→ TRY IT
Where does "cell" appear in the data? Return each line that holds it.

→ SUPPLIED RECORDS
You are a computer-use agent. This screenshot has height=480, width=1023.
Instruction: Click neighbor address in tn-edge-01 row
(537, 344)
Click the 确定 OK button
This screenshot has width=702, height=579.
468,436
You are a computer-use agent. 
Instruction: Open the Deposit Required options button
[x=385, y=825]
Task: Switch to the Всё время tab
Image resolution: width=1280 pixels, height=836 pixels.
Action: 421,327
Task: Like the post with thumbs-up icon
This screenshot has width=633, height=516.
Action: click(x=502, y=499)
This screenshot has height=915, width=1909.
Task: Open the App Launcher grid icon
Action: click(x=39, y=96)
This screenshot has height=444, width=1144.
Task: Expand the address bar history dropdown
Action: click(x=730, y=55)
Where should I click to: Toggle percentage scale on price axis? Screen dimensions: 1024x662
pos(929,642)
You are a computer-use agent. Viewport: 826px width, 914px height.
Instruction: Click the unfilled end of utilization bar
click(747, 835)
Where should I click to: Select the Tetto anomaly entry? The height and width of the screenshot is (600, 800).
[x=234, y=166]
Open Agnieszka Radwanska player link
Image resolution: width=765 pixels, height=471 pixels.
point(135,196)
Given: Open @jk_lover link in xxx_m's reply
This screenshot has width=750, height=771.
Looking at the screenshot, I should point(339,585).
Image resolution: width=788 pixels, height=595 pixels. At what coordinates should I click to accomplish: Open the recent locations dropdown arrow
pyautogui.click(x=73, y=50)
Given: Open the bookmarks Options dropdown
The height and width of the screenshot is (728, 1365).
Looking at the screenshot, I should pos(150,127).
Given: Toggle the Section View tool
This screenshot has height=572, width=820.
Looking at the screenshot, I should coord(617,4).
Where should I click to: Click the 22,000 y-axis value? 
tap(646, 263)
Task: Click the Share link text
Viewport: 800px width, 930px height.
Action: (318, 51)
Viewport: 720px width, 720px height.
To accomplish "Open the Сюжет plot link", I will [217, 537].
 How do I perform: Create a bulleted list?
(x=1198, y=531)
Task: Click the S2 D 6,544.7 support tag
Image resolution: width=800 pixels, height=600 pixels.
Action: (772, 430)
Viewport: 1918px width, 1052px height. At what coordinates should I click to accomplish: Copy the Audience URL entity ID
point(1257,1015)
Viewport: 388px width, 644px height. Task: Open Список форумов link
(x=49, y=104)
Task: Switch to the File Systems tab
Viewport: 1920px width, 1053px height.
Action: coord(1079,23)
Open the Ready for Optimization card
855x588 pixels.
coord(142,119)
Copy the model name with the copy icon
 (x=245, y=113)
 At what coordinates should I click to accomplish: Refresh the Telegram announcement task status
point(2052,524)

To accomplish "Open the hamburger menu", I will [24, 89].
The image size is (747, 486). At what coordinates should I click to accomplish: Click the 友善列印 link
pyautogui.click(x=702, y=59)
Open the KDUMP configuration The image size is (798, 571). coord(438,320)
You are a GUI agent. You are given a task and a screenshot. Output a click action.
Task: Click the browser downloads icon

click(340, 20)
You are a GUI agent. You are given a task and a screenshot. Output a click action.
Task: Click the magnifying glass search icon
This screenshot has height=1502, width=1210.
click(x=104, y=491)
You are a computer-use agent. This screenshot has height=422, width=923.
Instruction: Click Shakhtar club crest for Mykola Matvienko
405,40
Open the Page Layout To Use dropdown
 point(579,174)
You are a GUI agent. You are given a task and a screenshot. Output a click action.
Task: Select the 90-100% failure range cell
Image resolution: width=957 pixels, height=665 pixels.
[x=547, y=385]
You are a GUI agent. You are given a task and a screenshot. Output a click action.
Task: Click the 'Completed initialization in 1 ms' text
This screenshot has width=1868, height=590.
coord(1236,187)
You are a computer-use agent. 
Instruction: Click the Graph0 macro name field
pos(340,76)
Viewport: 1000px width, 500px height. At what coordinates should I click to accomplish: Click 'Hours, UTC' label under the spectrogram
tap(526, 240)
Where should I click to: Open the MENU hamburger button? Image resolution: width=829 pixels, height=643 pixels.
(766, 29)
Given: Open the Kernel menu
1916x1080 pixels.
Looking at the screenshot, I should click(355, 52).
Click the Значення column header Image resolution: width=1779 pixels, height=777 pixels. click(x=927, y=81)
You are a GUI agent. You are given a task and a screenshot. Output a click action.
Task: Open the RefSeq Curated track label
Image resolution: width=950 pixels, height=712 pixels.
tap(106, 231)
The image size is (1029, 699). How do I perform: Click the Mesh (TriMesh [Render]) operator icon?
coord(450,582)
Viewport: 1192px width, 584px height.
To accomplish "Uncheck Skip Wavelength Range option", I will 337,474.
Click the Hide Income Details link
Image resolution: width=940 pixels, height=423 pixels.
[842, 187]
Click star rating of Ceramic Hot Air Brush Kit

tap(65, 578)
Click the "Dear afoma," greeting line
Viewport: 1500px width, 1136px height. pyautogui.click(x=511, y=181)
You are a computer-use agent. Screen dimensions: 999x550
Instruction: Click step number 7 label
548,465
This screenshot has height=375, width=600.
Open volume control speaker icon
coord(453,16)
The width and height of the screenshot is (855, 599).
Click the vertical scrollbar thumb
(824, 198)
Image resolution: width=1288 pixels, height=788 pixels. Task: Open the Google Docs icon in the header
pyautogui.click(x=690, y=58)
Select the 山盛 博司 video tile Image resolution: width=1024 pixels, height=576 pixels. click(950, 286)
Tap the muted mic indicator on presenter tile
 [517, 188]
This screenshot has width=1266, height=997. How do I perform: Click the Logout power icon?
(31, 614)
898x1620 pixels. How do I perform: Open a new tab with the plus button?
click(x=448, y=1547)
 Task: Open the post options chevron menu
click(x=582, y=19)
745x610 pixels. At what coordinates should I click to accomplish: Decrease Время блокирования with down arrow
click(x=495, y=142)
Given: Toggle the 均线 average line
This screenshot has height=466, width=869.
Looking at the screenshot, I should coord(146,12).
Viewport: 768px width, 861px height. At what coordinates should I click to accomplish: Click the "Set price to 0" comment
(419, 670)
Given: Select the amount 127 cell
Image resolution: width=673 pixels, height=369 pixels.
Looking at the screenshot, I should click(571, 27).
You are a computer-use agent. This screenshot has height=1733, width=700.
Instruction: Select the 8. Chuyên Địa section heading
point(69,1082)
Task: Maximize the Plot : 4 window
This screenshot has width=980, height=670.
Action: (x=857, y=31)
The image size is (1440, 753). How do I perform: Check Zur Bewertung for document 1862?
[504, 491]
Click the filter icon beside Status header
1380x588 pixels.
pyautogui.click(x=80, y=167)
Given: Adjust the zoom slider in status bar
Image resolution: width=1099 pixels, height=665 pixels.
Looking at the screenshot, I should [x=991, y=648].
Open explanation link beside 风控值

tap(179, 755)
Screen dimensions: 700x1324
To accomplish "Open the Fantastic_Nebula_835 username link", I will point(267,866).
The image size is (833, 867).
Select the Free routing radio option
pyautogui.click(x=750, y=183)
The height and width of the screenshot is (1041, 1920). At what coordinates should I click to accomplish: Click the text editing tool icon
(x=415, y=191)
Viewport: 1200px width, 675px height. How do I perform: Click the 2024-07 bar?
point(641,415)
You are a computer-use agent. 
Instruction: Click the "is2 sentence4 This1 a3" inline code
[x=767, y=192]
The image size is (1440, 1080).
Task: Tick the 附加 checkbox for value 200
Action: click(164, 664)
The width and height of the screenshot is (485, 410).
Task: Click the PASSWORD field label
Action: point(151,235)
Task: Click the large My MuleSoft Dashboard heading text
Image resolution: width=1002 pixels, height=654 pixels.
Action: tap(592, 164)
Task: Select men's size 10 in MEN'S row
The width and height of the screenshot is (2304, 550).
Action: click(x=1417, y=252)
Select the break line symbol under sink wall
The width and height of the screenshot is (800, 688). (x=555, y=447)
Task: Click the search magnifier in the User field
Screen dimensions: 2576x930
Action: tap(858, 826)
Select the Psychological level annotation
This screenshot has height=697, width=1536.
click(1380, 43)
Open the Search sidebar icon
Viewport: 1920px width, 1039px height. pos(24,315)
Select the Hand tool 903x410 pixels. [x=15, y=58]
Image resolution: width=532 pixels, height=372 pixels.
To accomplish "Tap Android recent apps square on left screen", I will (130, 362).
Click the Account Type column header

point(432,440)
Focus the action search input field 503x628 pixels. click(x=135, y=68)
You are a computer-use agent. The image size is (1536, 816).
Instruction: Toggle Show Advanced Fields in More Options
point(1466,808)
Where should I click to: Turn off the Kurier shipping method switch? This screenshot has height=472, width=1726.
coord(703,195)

→ SOLUTION FOR THIS TASK
Task: Select the 90-100% failure range cell
Given: Select the amount 127 cell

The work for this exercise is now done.